Usually when a baby in the United States is being born everything goes well, although anyone who has been through it knows it’s a significant medical event and can be “exciting” in the last few minutes.
Sometimes that “excitement” leads to a determination that an emergency cesarean section (C-section) delivery is necessary to protect the life of the baby and perhaps also the mom.
One area of concern is when the baby’s heart rate decelerates in utero after contractions. This can deprive the baby of oxygen which can lead to permanent brain damage, disability, or death.
Now progress is being made to limit brain damage in even some of the sickest newborns.
Recently I interviewed Kelsey Dimitropoulos, who lives in Orangevale, California near Sacramento. Three years ago she was in a community hospital giving birth to her first child, Luke. The doctor was busy doing a C-section on another patient.
Meanwhile Luke, in utero, seemed to be struggling. When he was delivered -- by emergency C-section -- it seemed it was too late. He was lifeless -- not breathing, no heartbeat.
But 15 minutes of attempting to revive him worked.

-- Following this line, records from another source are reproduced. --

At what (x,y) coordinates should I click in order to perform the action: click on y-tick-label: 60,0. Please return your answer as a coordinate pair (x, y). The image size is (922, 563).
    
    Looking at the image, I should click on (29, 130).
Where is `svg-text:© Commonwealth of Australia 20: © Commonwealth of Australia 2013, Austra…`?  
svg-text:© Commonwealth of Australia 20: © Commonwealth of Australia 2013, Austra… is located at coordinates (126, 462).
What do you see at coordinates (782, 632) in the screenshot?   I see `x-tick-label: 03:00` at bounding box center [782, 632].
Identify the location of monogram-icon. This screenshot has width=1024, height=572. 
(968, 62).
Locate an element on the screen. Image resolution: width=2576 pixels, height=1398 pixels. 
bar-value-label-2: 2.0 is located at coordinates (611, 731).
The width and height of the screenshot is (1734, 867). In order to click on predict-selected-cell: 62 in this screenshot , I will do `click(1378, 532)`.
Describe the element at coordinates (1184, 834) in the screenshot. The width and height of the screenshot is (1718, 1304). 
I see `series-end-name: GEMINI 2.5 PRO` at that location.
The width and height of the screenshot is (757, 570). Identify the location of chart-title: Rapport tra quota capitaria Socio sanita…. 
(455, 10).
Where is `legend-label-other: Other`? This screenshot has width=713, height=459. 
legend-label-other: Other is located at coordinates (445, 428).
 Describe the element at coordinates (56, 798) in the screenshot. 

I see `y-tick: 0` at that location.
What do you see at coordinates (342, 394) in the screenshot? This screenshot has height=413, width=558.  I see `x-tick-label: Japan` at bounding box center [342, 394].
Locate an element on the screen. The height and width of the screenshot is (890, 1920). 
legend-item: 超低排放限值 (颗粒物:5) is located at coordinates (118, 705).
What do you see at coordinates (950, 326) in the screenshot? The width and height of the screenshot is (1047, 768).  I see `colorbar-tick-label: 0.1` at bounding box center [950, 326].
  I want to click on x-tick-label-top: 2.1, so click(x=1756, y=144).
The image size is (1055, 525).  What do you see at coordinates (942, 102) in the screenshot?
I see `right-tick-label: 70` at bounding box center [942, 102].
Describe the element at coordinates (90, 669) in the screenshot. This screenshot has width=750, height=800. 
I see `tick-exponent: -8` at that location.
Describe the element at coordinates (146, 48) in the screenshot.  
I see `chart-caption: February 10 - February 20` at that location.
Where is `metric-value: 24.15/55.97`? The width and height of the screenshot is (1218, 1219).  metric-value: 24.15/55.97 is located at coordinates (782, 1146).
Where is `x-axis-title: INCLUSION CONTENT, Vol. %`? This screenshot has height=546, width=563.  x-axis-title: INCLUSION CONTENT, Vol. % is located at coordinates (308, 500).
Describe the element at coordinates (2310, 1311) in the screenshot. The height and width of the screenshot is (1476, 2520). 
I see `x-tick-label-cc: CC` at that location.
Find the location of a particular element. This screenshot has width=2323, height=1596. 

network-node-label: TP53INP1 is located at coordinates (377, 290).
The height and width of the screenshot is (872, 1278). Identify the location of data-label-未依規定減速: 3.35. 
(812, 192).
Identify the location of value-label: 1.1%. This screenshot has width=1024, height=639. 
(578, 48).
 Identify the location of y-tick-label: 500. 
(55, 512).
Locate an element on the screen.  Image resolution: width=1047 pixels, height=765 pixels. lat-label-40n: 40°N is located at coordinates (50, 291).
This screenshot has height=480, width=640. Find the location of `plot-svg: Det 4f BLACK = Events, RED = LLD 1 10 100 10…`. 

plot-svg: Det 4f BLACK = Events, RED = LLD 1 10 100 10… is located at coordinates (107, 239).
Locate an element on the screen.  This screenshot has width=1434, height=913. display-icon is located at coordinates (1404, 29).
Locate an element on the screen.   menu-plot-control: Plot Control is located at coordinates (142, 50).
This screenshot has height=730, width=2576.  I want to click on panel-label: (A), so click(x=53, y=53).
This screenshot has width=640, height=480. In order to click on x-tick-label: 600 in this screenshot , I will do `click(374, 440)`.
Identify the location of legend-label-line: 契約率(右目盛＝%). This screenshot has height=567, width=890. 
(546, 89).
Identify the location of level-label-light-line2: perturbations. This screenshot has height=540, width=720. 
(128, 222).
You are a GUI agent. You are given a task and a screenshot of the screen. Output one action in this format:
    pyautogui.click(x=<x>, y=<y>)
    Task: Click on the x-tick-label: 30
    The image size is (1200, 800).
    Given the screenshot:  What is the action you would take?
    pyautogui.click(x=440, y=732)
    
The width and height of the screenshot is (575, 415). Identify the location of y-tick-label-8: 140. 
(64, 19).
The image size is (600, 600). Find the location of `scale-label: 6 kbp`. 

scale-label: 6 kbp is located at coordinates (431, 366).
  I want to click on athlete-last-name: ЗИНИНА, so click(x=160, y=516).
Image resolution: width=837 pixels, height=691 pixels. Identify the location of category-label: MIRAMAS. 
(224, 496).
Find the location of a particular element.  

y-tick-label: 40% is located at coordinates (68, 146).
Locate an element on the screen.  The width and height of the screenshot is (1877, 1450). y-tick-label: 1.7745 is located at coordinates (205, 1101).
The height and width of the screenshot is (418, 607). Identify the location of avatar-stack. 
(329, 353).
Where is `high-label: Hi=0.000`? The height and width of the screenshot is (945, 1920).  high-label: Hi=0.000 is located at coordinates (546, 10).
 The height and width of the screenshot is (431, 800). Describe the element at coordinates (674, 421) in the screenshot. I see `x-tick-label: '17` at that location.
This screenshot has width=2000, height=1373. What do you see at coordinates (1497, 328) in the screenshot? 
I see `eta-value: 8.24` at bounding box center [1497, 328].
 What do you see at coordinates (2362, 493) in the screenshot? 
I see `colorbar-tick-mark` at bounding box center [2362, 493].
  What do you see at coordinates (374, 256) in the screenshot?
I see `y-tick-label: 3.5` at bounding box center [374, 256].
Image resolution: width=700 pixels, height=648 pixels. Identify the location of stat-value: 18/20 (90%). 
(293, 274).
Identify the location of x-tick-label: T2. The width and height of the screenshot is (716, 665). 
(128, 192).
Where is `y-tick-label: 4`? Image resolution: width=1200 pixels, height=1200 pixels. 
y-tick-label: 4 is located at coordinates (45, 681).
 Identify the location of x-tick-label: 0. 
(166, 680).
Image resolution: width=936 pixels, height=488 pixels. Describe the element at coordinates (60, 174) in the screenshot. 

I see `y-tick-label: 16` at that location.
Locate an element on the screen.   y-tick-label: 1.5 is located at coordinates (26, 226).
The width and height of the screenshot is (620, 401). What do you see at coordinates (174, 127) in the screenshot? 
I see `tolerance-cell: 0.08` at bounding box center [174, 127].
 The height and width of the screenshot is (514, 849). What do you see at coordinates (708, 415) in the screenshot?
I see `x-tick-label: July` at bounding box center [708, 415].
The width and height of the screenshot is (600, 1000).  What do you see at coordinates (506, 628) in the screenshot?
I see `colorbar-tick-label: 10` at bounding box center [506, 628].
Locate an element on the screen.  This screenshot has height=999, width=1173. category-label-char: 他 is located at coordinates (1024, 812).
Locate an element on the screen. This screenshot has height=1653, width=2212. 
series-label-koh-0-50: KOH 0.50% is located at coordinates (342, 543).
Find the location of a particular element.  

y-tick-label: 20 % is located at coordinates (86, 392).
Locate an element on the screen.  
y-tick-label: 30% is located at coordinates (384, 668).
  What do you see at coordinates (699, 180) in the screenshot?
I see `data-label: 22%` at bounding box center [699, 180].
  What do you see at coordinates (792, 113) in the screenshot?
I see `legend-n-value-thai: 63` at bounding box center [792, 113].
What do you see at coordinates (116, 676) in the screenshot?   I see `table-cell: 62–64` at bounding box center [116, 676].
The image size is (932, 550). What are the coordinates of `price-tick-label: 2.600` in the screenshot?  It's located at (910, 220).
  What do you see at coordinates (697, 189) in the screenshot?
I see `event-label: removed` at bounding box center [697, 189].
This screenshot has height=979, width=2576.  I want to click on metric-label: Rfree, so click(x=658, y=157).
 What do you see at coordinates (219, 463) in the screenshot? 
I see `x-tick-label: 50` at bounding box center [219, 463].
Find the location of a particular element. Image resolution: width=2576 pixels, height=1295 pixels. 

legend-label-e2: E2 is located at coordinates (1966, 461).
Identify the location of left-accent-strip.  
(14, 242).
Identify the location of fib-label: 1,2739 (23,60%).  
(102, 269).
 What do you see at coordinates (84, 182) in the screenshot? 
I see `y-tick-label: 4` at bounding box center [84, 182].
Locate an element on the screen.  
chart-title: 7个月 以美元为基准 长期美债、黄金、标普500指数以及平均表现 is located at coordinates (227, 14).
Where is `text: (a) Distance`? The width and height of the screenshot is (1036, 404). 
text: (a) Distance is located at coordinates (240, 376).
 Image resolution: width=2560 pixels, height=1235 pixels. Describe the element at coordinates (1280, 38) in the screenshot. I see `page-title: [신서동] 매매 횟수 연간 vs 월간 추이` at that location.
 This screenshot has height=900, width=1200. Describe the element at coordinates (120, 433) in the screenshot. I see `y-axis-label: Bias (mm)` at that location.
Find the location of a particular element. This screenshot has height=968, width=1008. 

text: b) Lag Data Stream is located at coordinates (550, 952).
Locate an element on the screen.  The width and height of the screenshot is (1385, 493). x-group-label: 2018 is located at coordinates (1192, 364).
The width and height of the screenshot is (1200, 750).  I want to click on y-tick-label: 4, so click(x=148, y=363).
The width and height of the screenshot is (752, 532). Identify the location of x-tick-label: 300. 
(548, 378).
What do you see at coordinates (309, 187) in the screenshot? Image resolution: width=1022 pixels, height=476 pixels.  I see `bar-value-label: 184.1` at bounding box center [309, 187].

Luke, however, was in terrible shape and it was very possible he wouldn’t survive or that his brain damage was severe.
In the last couple of years an approach has emerged that has been seen as a true breakthrough -- if the baby can be cooled for an extended time then brain damage can be limited and a child’s adaptable brain might find ways to cope with damage that can’t be reversed.
The good news for Kelsey and little Luke is that Kelsey’s obstetrician knew about this approach and cooling was quickly started. But the little boy needed much more specialized care -- and fast.
He was rushed to one of our top university medical centers, UCSF Medical Center in San Francisco. At this center they have one of the only neurological neonatal intensive care units where pediatric neurologists and neonatal doctors work together to save the brains of babies like Luke.
Their approach was to wrap Luke in a cold blanket for three days. They call it hypothermia.